Our daily lives today are filled with an enormous range of responsibilities, opportunities and diversions. When the alarm buzzer goes off, after a possibly restless night of anxiousness, strange subconscious dreams, the acid discomfort of heartburn from a too-rich meal, we are already thinking out our day. Our body (and its anxiety levels) is already responding to the neural-chemicals kicked up by the brain as we come into waking consciousness and launch into the daily agenda: what do I have to do, where do I have to be, how will I handle a difficult situation at work, one child needs attention I don't have time to give, one teen is hoping I don't talk to her, can I afford a new renovation of the kitchen, I need to study for the nonprofit work I'm doing or I need to trim that work back, how is my diet doing (can I have some butter on my toast, or eat it dry), can I do brisk walking today or am I going to have to skip that, how is the car running, what's the weather like, why am I not sleeping well?

Within a few minutes of coming out of the psychological (should be spiritual—another series of articles) fogs and mists of dream country generally people are flooded with thoughts of their upcoming day. Mental notes are being logged, prioritized, or we are just thinking in a kind of swirl of waking consciousness.

Studies have shown that we are creating thoughts in the range of 30-50 a minute. From the moment we wake to the time of actually falling asleep, our thoughts have added into the tens of thousands: over 57,000 thoughts. Each day. Most of these are in the nature of anxieties, worries, private criticisms and observations of self and others, and generally passive thoughts rising out of the wash of our contemporary mediums of TV, radio, computers, handhelds. Occasionally we reach a train of thought, a series of thoughts—like train cars—that run logically along the tracks of a single subject. Or a pattern of thoughts organize into a tapestry of insight or cognition. But, for the most part we live a daily life caught in a continual perfect storm of thinking too much of things too inconsequential—and our bodies do begin to reflect that.

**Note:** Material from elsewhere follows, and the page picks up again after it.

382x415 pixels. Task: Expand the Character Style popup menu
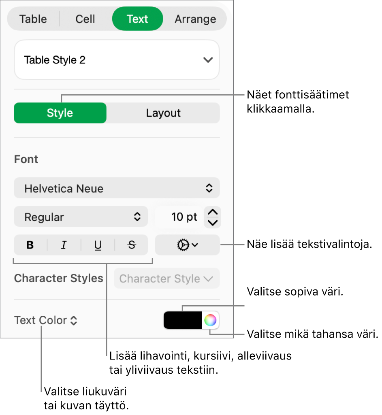tap(166, 279)
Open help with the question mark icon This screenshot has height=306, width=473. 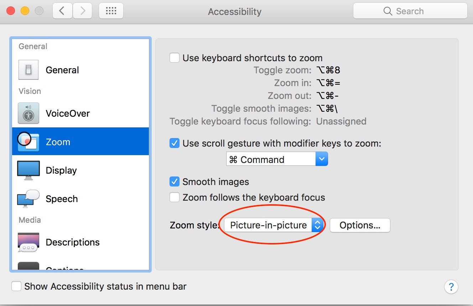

And this is why many people who are attracted to the concept of meditation and start some method of meditation, eventually let it fall to the wayside. The overwhelming press of life, and the continual fomenting of thoughts—mainly in conditions of anxiety or passive entertainment—literally overwhelm the budding processes of personal meditation. The comment I most often hear in discussing meditation is: "I used to do it. I love the idea. I wish I could do it. But I am just not following the practice. I don't know why."